Je te le jure: j'aimerais mieux rester enfermée - et je ne dis pas ici, où je suis à tous les points de vue comme au paradis, mais même dans le salle trou de l'Alexanderplatz, où dans ma cellule de 11 m3, sans lumière le matin ni le soir, coincée entre le WC (sans W!) et le lit de fer, je déclamais mon Mörike, plutôt que de "lutter" - si l'on peut dire - aux côtés de vos héros, ou simplement d'avoir affaire à eux... Je te le dis, dès que je pourrai mettre le nez dehors, je prendrai en chasse et harcèlerai votre bande de grenouilles, à son de trompe, à coup de fouet, et je lâcherai sur elle mes chiens - j'allais dire comme Penthésilée, mais pardieu, vous n'êtes pas des Achille.

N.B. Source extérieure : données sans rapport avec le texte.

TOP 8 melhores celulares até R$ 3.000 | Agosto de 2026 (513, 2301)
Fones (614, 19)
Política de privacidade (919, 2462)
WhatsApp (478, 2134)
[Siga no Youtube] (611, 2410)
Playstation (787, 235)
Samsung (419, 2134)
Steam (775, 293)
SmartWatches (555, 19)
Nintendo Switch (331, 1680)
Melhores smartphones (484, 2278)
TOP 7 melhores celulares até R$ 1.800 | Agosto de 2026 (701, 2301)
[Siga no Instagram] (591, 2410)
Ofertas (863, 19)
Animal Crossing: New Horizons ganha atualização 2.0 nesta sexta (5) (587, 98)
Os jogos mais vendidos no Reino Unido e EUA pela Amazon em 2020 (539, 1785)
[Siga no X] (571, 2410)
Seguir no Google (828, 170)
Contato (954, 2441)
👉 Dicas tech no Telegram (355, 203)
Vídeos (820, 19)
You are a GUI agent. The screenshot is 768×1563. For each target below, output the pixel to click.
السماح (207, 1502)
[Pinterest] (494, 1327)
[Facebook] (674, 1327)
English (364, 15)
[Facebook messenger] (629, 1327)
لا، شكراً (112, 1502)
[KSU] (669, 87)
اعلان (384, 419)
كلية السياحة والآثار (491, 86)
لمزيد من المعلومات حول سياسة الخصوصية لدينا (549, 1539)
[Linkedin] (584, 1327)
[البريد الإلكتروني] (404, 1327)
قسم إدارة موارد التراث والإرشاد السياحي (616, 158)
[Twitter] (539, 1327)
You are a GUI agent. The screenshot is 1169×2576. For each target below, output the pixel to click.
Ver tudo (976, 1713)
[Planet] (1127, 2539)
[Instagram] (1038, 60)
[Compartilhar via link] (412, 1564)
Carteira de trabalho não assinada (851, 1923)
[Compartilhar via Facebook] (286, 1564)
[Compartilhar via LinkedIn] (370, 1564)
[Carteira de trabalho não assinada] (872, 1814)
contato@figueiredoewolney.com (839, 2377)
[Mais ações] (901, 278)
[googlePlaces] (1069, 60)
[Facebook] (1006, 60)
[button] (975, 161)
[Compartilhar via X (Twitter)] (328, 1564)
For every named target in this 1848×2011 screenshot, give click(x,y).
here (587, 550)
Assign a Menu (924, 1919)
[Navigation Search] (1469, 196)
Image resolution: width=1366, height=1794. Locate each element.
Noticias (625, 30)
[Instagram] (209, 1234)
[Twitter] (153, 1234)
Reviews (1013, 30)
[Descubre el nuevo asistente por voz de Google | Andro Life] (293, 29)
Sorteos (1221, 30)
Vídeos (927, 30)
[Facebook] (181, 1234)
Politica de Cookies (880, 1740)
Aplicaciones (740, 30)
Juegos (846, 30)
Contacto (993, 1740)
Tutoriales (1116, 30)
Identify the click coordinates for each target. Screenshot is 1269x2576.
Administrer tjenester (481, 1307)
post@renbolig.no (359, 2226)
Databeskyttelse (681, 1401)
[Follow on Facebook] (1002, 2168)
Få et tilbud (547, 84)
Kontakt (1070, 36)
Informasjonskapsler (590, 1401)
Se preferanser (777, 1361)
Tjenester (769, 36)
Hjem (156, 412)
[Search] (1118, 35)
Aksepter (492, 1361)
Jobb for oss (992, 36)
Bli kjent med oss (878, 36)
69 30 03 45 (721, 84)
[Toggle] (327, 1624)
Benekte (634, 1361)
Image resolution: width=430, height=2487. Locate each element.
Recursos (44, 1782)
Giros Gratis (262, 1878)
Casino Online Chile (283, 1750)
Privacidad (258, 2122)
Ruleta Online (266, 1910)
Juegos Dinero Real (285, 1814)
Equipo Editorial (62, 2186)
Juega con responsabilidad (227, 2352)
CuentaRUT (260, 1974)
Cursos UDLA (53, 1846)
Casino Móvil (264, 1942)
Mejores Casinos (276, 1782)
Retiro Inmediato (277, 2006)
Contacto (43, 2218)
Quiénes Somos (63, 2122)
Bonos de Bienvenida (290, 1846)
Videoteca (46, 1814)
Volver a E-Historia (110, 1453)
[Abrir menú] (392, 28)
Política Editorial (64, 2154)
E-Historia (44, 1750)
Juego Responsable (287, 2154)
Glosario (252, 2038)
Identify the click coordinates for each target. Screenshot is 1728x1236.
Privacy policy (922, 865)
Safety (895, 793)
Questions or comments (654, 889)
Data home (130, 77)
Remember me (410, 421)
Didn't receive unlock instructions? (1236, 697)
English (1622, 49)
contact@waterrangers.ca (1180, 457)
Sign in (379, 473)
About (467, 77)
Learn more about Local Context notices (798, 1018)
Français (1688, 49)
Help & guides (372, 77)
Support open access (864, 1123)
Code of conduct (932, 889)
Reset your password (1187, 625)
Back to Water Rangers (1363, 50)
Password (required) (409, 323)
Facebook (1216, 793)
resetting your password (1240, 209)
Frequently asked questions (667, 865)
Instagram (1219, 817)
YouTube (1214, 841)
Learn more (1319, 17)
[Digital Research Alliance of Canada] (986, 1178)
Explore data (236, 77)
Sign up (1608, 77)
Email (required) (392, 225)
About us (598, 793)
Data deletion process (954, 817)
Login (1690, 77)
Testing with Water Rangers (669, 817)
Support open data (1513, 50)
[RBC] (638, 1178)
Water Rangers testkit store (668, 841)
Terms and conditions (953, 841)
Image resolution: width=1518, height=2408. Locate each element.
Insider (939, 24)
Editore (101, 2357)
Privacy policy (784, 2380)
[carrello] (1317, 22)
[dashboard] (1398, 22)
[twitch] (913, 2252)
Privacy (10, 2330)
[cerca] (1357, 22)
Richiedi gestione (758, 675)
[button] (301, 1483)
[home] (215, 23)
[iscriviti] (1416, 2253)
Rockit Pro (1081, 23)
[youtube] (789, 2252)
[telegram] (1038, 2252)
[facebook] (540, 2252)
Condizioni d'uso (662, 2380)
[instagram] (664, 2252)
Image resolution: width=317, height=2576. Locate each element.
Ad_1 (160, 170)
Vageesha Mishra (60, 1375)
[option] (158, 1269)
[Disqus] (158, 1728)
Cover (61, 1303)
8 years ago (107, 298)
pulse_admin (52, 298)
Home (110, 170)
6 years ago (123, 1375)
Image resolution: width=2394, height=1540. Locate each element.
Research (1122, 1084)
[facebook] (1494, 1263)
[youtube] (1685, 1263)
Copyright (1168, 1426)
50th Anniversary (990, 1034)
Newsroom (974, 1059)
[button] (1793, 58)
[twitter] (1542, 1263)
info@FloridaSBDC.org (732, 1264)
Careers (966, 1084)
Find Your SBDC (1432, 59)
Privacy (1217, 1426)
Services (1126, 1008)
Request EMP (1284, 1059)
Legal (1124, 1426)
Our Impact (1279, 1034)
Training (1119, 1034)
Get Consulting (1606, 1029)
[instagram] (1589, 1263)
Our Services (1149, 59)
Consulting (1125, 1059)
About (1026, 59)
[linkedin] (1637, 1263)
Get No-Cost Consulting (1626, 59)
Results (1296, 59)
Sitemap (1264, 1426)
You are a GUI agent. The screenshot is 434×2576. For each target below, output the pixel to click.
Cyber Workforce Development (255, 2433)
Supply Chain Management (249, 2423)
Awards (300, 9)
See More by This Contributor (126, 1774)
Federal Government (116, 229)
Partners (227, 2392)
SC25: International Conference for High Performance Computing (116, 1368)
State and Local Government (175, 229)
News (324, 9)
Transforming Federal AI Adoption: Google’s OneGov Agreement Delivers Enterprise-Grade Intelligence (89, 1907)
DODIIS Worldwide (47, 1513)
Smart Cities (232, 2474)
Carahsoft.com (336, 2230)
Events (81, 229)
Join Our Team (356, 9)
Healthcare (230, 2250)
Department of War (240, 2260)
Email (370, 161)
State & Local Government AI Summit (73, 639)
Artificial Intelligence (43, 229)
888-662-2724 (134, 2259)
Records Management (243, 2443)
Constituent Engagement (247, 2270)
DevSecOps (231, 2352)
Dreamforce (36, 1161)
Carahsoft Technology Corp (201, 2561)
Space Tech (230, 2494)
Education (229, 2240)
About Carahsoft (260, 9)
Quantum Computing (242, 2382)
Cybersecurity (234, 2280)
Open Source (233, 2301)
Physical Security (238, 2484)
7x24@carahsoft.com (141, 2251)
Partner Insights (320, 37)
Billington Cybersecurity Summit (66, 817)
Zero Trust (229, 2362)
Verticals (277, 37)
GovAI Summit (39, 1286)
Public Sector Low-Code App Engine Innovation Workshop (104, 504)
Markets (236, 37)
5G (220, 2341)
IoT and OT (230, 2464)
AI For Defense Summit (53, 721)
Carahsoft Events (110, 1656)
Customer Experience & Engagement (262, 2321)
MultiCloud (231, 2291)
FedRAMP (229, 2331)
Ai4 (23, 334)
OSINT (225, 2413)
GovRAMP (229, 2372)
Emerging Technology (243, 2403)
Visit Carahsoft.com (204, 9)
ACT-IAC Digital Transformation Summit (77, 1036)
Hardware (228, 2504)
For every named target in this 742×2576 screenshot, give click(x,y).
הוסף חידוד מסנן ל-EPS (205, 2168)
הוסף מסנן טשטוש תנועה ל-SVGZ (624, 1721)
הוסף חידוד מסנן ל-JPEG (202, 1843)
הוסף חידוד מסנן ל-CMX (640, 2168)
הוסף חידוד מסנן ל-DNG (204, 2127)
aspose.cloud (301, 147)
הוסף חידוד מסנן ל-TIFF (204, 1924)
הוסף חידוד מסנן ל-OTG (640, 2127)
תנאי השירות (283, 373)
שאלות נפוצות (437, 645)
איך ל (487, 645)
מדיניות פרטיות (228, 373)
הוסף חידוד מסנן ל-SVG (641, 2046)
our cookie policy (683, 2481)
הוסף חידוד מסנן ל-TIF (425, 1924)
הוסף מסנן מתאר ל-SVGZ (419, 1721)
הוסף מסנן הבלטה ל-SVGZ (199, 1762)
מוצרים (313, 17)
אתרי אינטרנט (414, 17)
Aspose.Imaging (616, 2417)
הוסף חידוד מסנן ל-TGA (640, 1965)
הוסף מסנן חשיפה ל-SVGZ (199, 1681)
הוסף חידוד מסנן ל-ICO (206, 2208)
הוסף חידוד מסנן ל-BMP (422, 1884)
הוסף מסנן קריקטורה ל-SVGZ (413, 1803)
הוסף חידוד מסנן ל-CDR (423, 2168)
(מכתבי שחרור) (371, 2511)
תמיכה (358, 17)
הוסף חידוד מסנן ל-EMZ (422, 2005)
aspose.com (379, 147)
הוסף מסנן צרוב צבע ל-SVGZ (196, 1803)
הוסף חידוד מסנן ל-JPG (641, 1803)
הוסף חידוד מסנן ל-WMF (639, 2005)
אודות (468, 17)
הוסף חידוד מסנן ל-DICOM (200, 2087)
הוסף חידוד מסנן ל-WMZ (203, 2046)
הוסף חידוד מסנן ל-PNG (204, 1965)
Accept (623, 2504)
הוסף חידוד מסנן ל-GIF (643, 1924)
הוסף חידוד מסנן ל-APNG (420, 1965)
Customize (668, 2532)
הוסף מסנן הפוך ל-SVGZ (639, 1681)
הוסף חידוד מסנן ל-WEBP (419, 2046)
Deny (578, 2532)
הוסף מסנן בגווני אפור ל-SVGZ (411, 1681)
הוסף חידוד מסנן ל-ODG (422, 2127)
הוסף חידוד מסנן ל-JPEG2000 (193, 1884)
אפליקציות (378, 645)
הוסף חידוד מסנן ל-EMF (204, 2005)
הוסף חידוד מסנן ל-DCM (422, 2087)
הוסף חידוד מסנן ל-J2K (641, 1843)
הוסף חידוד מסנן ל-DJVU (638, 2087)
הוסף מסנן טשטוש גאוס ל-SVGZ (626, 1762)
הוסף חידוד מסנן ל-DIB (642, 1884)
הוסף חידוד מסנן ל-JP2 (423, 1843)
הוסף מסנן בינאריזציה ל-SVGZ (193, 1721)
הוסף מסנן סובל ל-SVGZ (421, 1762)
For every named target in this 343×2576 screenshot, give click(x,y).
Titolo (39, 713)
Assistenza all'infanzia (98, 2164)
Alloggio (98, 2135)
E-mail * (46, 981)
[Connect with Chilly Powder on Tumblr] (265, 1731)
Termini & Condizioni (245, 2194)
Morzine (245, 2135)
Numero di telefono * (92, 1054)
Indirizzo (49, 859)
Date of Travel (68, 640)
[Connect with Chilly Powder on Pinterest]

Ca te suffit, comme voeux de nouvel an?

Et puis... Fais donc en sorte de rester un être humain. C'est ça l'essentiel: être humain. Et ça, ça veut dire être solide, clair et calme, oui, calme, envers et contre tout, car gémir est l'affaire des faibles. Etre humain, c'est s'il le faut, mettre gaiement sa vie toute entière "sur la grande balance du destin" tout en se rejouissant de chaque belle journée et de chaque beau nuage. Je ne sais pas, hélas, donner de recettes, je ne sais pas dire comment on fait pour être humain, je sais seulement comment on l'est, et tu le savais toi aussi, chaque fois que nous nous promenions quelques heures dans la campagne de Südende, et que les rougeoiments du soir se posaient sur les blés. Le monde est si beau malgré toutes les horreurs, et il serait plus beau encore s'il n'y avait pas des pleutres et des lâches. Allez va! Je te fais un baiser, car tu es, malgré tout, un brave petit gars. Bonne année!
L’intérêt ne pense pas, il calcule. Les motifs sont ses chiffres. K. Marx, « Débats sur la loi relative au vol de bois » 1842.